▶ [Material provided]
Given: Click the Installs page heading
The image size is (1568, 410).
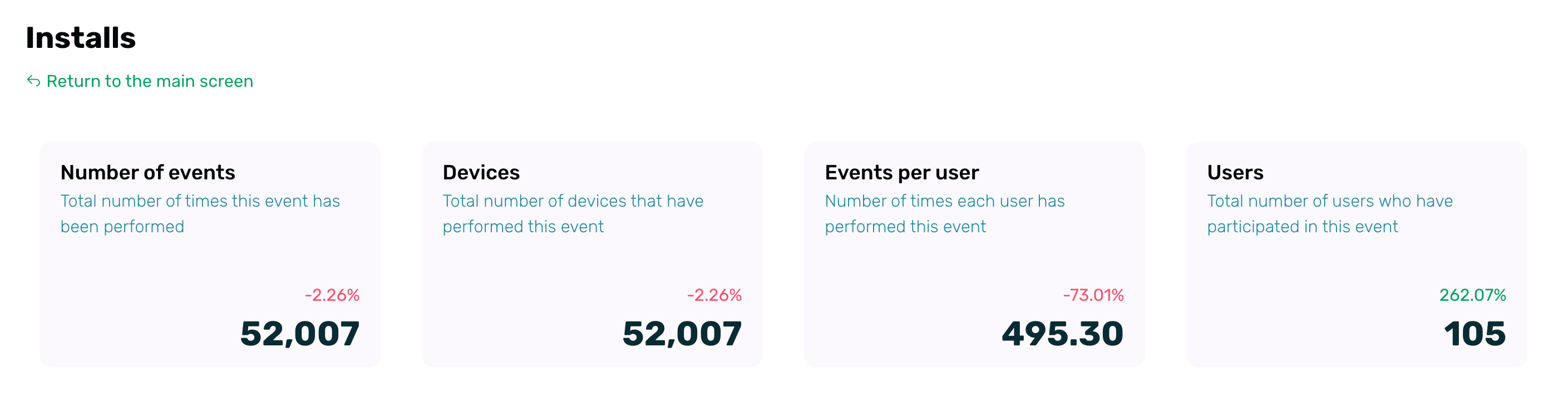Looking at the screenshot, I should point(80,38).
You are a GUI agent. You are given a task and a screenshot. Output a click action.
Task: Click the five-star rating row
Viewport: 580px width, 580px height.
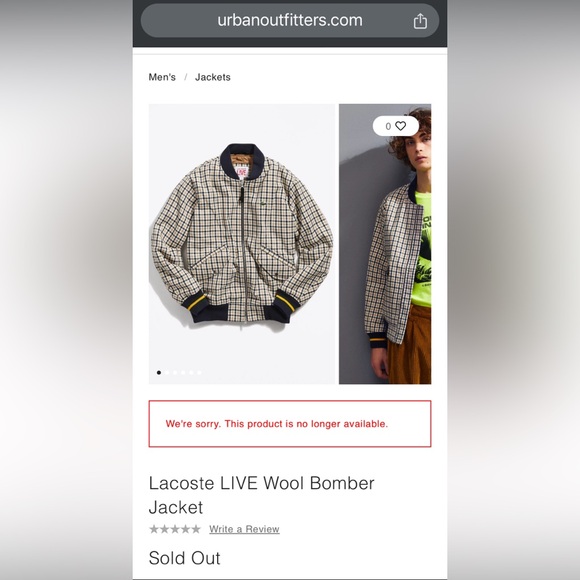point(175,529)
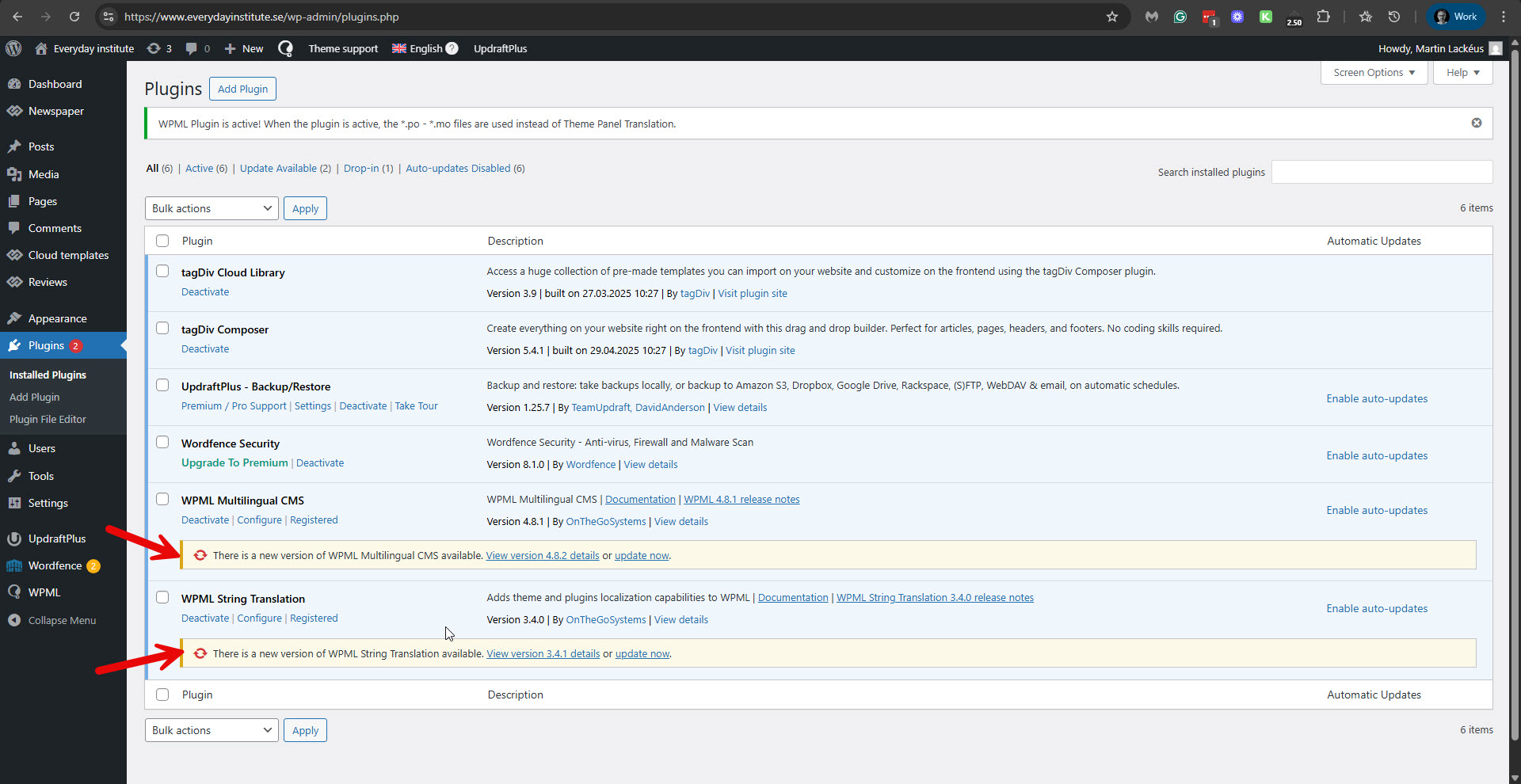Open the browser Extensions puzzle icon
The width and height of the screenshot is (1521, 784).
click(x=1323, y=17)
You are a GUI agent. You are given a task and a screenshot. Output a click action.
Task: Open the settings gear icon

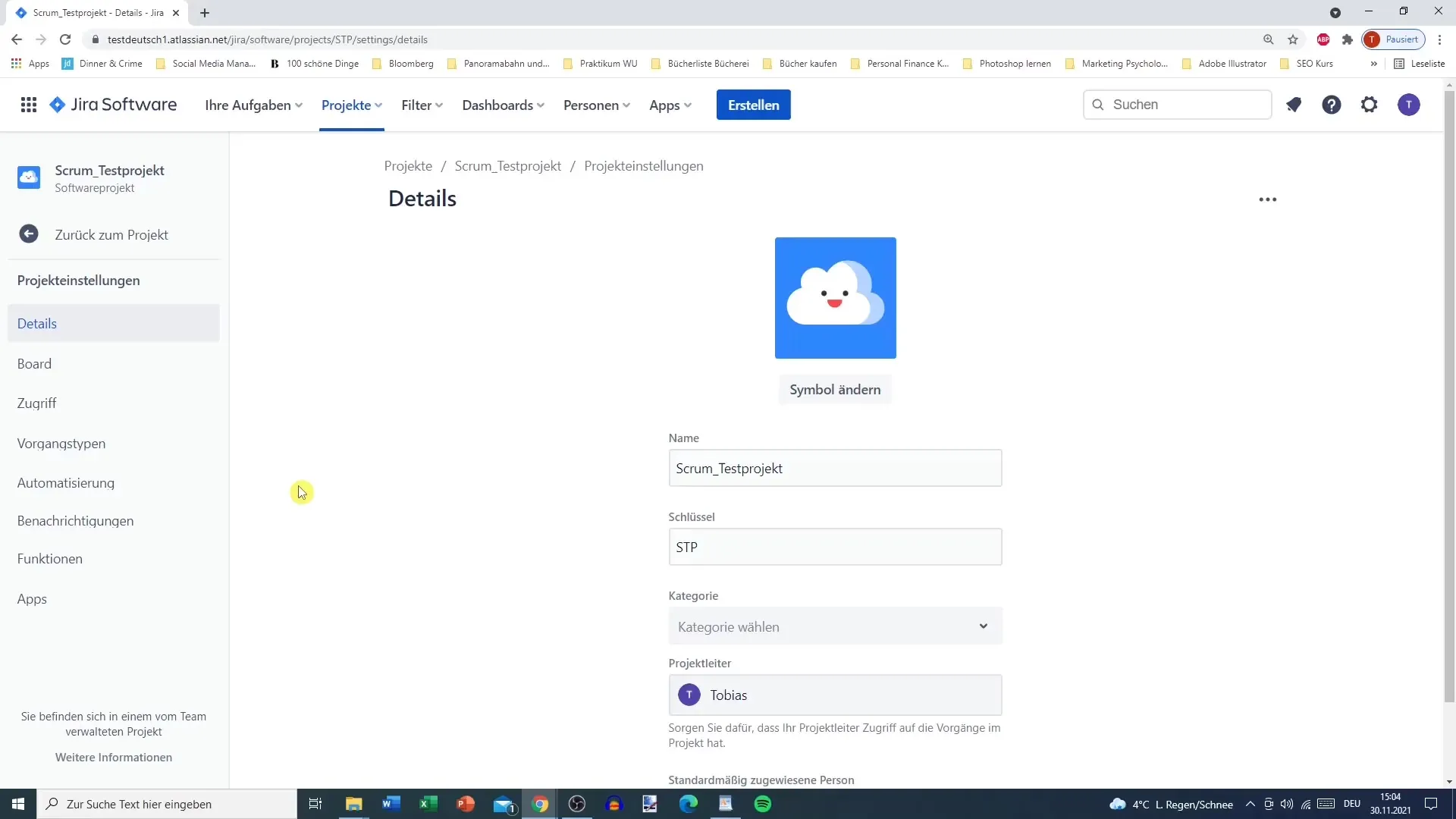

▶ [Required work] Please retype, exactly and only, the lines from the one holding "Task: Click the five-star rating row" to the end of the entries, both ends included, without any pictures.

▶ [Answer to this problem]
Task: Click the five-star rating row
Viewport: 580px width, 580px height.
point(175,529)
Open the browser Extensions puzzle icon
The width and height of the screenshot is (1521, 784).
click(x=1323, y=17)
You are a GUI agent. You are given a task and a screenshot. Output a click action.
Task: Open the settings gear icon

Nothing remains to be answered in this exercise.